Contrary to this cheap doctrine with its devil-fetishes & divine fascism, the mystic & revolutionary Jesus story is still truly strange & scandalous, no matter how familiar some of its traditions & trappings might be. Since my deconstruction journey began in 2020 (after serving as a pastor in the PCUSA denomination!), I have bounced around between different churches & different ideas about my own doctrines or theologies. I have had profound existential moments of the “eff-its,” which reminded me of my drug-addled departure from the church when I was 20-years old. I have also had fiery, Holy-spirit moments that have soothed my sore heart & sought me with infinite compassion.
The last few years, my cravings to “come home” are triggered by the changing seasons & the start of a new Christian year, which on the calendar begins in Advent, late November or early December.

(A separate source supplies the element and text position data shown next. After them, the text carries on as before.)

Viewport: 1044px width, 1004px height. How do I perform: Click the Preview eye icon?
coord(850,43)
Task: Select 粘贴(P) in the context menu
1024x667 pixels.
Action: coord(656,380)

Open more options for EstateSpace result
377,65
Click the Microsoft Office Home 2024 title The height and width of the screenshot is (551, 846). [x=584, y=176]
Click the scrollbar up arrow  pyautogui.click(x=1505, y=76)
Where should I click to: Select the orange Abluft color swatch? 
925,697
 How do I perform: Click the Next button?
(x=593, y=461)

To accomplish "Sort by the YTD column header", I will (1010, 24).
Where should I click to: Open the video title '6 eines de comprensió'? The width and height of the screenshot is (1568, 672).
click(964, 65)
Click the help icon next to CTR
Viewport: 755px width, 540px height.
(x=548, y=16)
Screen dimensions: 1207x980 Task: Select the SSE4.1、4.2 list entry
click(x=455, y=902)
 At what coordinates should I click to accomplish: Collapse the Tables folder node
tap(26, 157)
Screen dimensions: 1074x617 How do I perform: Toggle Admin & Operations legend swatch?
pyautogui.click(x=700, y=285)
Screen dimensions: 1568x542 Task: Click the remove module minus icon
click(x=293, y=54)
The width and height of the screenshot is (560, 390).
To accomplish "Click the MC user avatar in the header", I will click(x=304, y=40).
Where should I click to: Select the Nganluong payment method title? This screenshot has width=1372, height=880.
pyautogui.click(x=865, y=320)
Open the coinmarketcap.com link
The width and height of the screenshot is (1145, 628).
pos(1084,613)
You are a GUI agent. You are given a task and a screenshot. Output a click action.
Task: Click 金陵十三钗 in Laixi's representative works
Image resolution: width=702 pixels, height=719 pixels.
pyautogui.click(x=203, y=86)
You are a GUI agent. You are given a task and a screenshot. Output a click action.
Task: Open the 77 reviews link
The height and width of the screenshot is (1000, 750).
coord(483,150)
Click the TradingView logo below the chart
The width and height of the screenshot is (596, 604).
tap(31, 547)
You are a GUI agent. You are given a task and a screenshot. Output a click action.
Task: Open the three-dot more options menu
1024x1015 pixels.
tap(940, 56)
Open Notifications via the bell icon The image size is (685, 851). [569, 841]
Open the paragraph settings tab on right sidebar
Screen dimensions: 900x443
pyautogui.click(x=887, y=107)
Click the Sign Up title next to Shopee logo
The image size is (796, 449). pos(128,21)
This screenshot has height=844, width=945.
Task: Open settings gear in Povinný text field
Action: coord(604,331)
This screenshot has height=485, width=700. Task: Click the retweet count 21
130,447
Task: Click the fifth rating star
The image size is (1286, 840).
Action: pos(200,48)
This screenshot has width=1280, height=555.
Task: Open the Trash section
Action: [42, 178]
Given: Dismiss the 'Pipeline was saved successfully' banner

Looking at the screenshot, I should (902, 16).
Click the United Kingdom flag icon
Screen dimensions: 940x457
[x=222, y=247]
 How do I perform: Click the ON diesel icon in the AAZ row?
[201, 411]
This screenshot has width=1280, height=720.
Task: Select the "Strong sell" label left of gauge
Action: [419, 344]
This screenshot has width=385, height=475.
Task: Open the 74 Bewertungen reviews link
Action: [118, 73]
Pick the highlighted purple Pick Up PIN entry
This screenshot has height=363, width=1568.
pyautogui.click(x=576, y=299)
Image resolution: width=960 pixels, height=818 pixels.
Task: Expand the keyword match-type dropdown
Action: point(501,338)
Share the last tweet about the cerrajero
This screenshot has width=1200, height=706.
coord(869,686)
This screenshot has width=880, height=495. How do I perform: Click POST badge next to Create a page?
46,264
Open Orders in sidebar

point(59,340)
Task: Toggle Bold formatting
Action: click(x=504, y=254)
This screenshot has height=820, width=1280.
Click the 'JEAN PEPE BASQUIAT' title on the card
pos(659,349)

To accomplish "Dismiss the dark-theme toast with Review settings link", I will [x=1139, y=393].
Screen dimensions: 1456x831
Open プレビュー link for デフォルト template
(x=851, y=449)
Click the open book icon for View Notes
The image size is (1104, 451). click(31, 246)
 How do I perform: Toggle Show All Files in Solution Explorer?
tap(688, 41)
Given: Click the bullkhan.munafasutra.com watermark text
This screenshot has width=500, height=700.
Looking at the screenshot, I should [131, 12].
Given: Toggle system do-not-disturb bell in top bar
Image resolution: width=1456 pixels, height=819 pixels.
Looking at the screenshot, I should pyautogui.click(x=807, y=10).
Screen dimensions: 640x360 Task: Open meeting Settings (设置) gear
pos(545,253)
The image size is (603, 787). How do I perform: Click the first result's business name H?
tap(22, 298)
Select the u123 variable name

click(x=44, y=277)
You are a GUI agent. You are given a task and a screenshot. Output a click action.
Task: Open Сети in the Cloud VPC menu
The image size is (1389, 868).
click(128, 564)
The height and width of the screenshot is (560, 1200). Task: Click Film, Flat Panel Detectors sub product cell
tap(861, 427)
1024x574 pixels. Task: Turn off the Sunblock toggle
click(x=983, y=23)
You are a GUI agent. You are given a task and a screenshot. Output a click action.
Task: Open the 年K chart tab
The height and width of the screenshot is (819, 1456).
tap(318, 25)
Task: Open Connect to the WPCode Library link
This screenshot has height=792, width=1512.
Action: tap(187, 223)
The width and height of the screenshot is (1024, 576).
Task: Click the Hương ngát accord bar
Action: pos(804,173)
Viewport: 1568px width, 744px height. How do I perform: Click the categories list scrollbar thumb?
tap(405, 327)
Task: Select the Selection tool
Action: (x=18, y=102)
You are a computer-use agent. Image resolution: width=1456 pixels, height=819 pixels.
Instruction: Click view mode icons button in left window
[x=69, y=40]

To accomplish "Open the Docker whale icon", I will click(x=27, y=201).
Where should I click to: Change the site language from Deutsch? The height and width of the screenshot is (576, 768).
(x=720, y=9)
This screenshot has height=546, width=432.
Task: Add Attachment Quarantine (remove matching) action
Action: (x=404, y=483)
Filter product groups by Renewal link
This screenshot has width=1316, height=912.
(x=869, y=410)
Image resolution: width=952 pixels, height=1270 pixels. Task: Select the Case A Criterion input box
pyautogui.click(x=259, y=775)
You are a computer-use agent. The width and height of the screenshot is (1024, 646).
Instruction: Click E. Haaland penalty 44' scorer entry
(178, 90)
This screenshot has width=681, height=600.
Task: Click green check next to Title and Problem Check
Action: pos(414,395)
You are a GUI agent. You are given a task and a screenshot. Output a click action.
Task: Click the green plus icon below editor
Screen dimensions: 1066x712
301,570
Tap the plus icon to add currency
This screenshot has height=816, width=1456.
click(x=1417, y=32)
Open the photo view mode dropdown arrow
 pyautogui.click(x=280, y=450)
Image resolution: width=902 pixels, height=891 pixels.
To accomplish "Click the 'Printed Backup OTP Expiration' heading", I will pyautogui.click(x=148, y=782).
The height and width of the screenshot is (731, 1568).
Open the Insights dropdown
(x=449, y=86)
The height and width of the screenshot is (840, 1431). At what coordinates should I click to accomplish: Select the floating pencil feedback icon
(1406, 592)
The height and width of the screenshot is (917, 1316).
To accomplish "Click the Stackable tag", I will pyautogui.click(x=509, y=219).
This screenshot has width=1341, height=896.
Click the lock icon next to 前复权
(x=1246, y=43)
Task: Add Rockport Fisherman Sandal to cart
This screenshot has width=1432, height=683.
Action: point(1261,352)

Frequently, I am knocked over by certain events or even a series of events or by certain mystical experiences, sometimes triggered by intentional spiritual practices. Sometimes simply listening to an album on my headphones while walking will knock me out & turn me around. An understanding of universalism with its infinite mercy & endless forgiveness, this fits for a season of recursive & repeated deconstruction & reconstruction.
It was at the conclusion of just such a recent walk, when I learned about the passing of Carlton Pearson. It hit me with such a gust of wind, such a punch to the guts, such an aching appreciation of everything Bishop Pearson did & said & with profound pull to the bosom of our brother Jesus, the cosmic & universal Christ.